= Action item =
Return every line from the one with "You are a computer-use agent." through the one with "Instruction: Add image", inclusive, exactly as it appears below.

= Entries provided =
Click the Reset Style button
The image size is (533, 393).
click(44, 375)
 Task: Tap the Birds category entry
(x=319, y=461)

--

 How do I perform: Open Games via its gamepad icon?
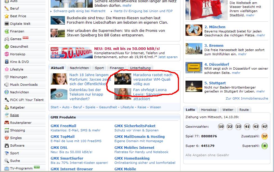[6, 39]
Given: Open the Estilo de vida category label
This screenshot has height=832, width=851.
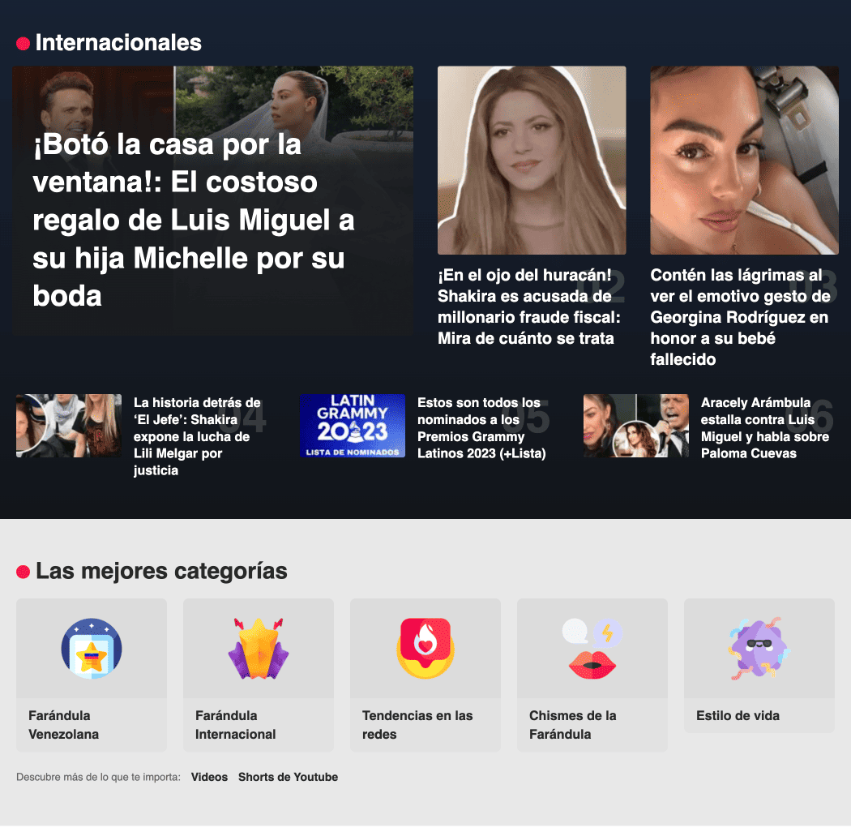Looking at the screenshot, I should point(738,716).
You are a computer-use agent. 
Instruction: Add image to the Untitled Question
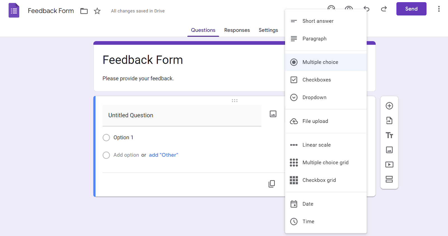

= Result =
You are a computer-use agent. 
Instruction: Add image to the Untitled Question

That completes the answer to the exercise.